Fig. 6. Mammary outgrowth is defective in E2F mutant mice.

(A) Wholemounts from wild-type, E2f1-knockout, E2f3 heterozygous and E2f4-knockout mice are shown at 4 and 8 weeks of age. (B) The extent of mammary epithelial outgrowth was quantitated at 4 weeks of development. Relative to the control, there was a significant difference in E2f1-knockout (P=0.0017), E2f3 heterozygous (P<0.0001) and E2f4-knockout (P<0.0001) mice. This outgrowth analysis was repeated at 8 weeks of age, when the E2f3-knockout and E2f4-knockout exhibit a growth delay (P=0.059 and P=0.02, respectively) relative to the control. In addition, ductal branching was quantitated at 8 weeks and was significant for each of the E2F mutant strains, except the E2f2-knockout mice [P=0.05 (E2f1), 0.00008 (E2f3 heterozygous), 0.0003 (E2f3 knockout) and 0.001 (E2f4 knockout)]. (C) Transplants of control and E2F mutant mammary epithelium in nu/nu recipients as shown in a wholemount analysis. (D) Quantitation of transplant outgrowth in E2F mutants relative to wild-type control.

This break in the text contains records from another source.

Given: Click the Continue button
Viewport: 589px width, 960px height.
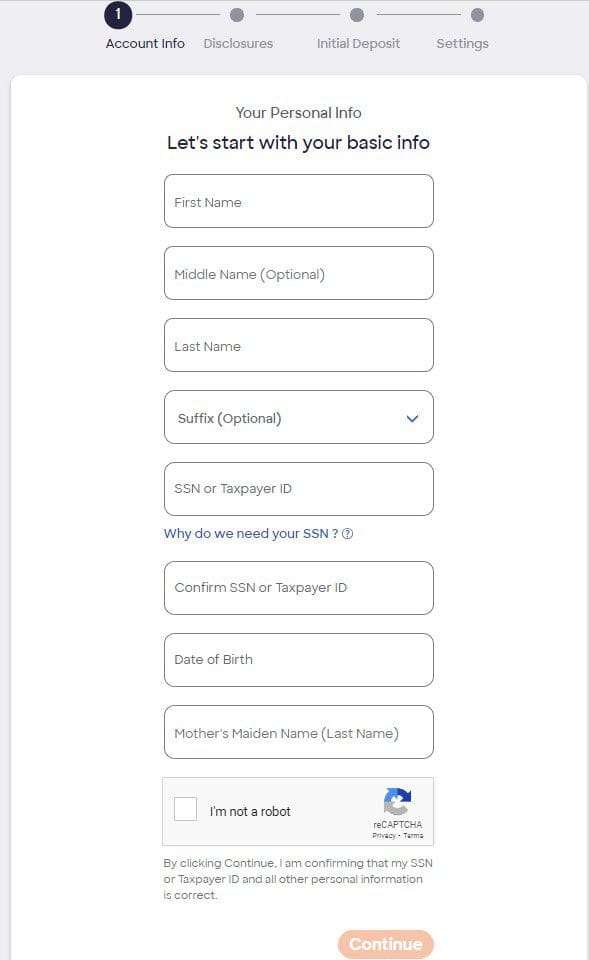Looking at the screenshot, I should 385,944.
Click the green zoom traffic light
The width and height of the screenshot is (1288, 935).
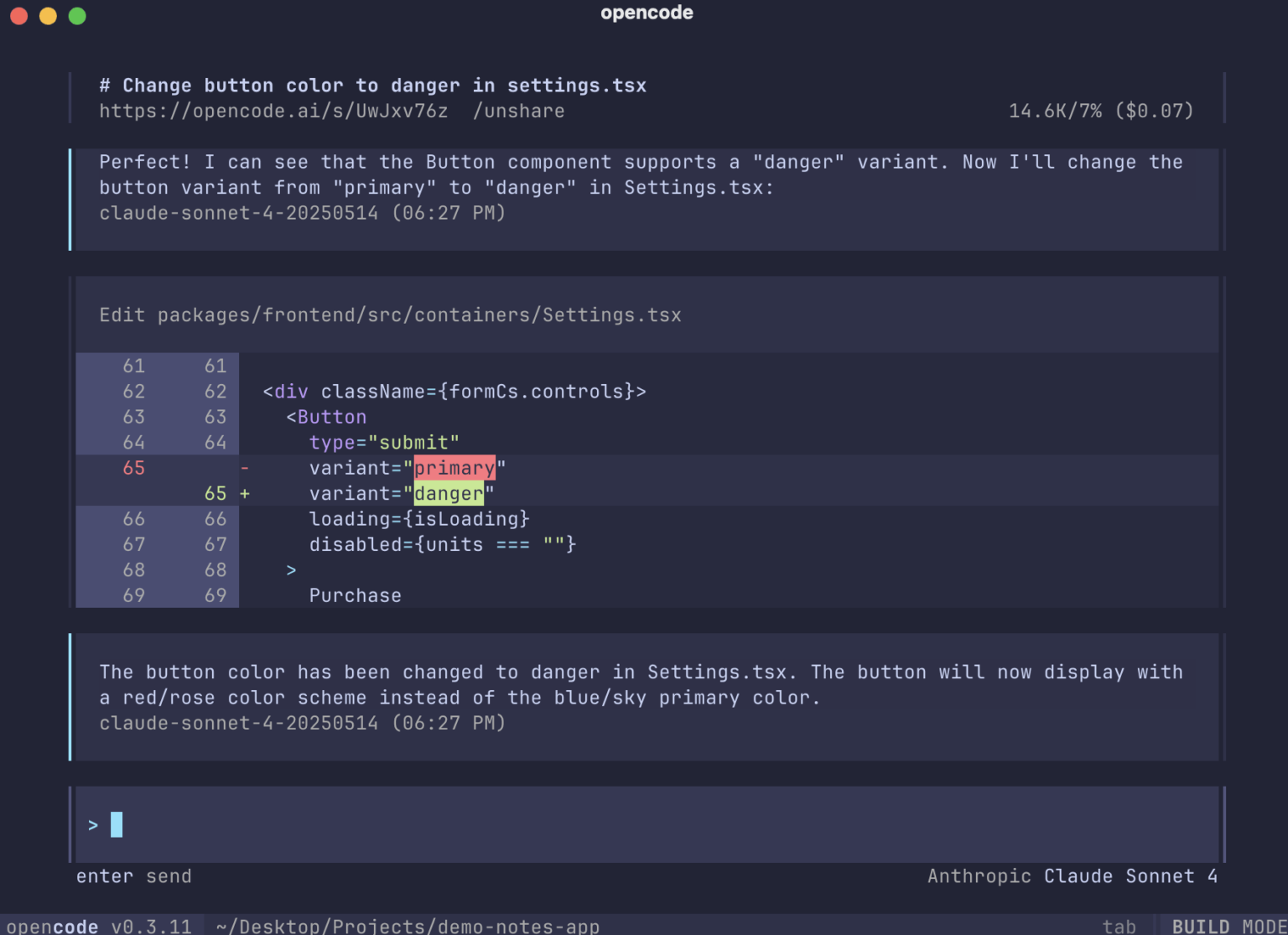coord(76,15)
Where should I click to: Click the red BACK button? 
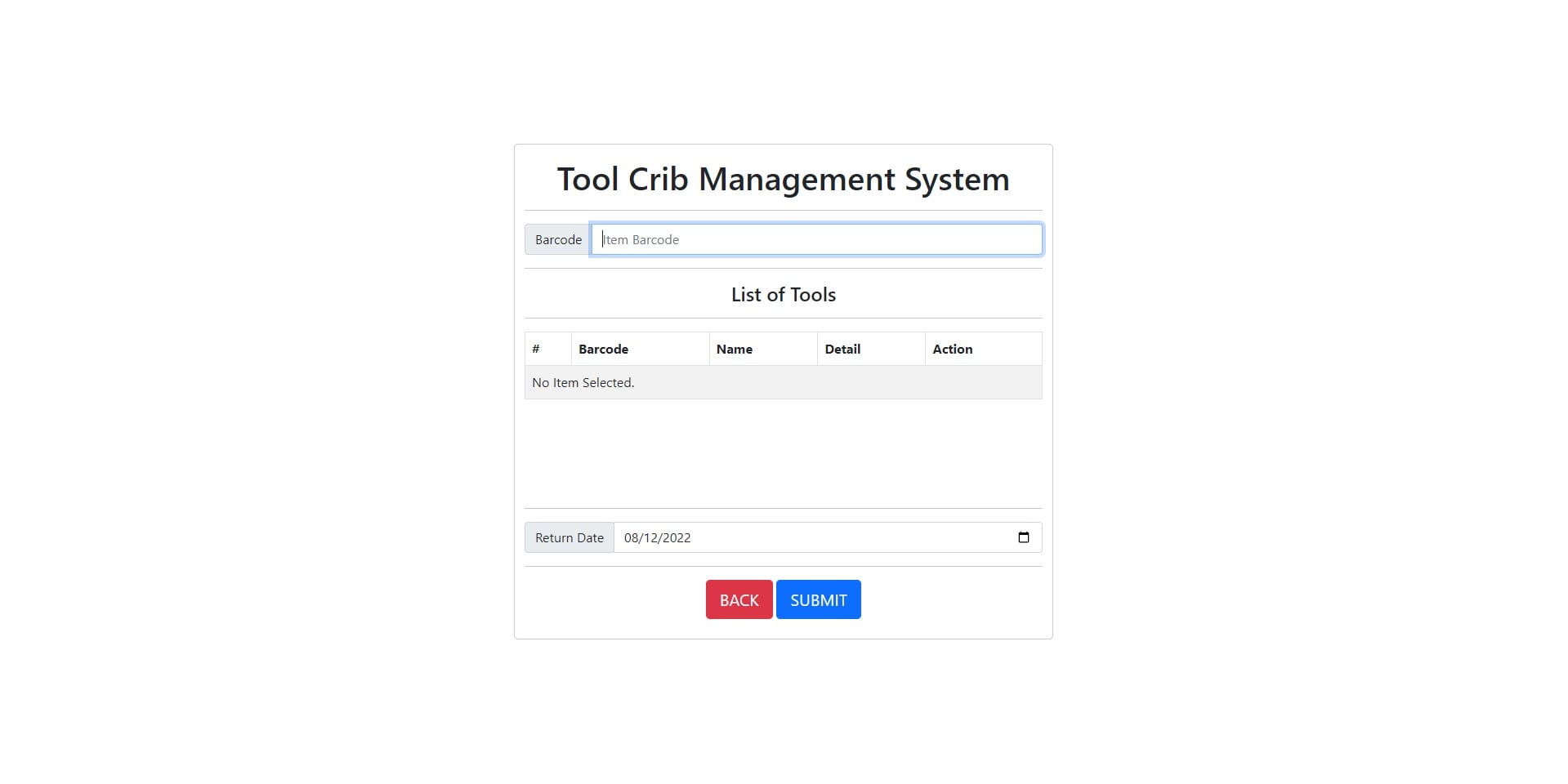tap(739, 599)
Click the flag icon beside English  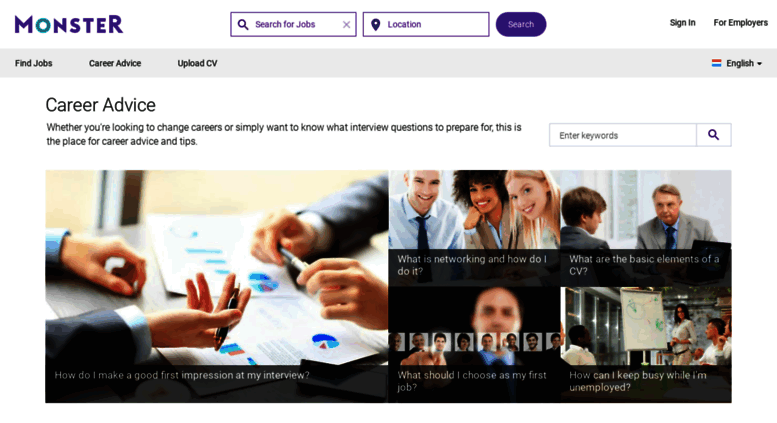[717, 63]
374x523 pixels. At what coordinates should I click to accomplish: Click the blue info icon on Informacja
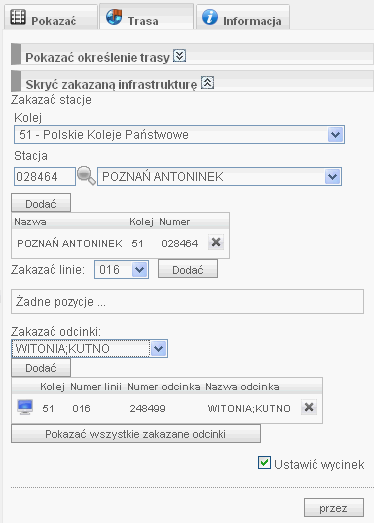point(210,17)
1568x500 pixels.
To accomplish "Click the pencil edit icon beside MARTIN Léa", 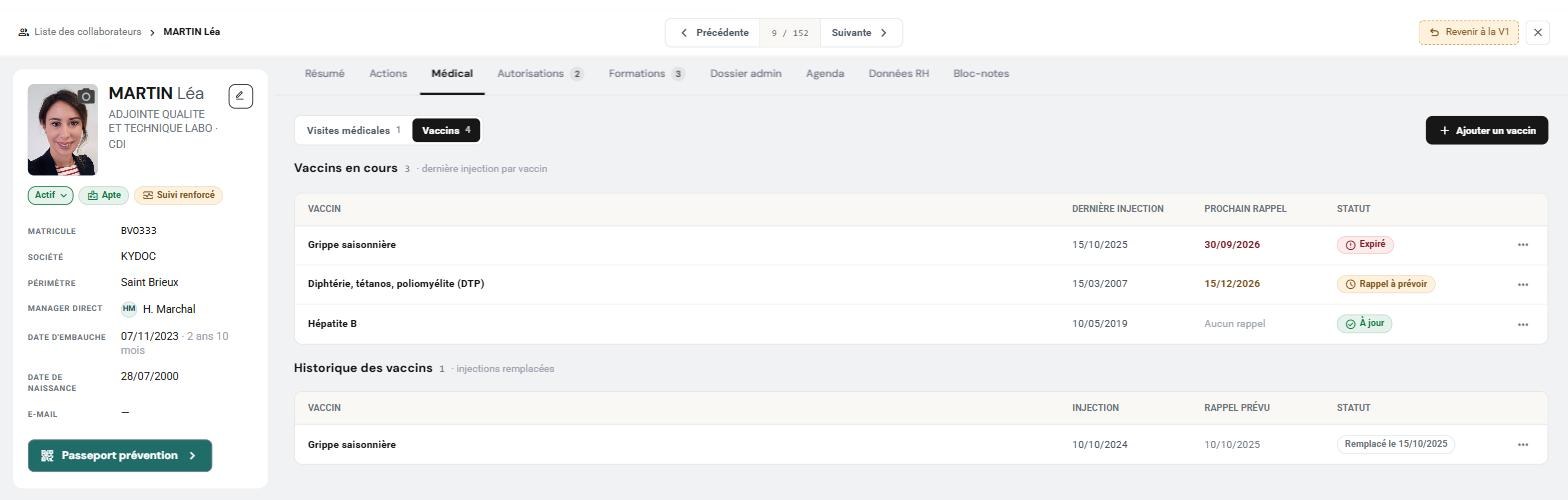I will [240, 96].
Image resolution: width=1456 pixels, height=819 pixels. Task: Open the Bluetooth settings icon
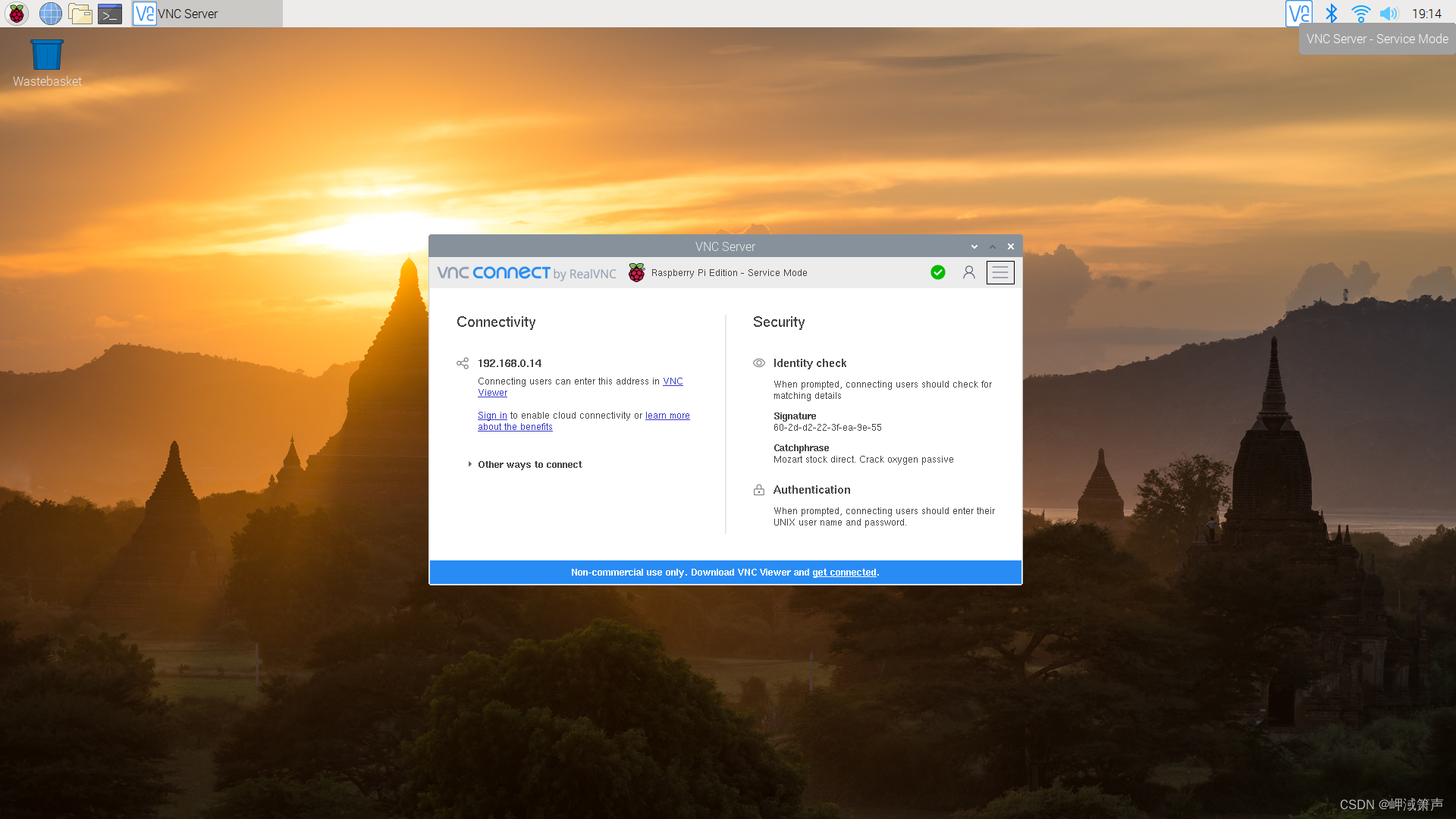[x=1330, y=13]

E2f1-knockout ductal extension was reduced (to 74% of control, P=0.046), whereas no defects were observed for E2f2 knockouts. E2f3-knockout and E2f3 heterozygous mice had 36% (P=0.014) and 78% growth (P=0.043), respectively, of wild-type growth. E2f4 knockouts were most severely affected with only 23% of control growth (P=0.010). Asterisk denotes statistical significance.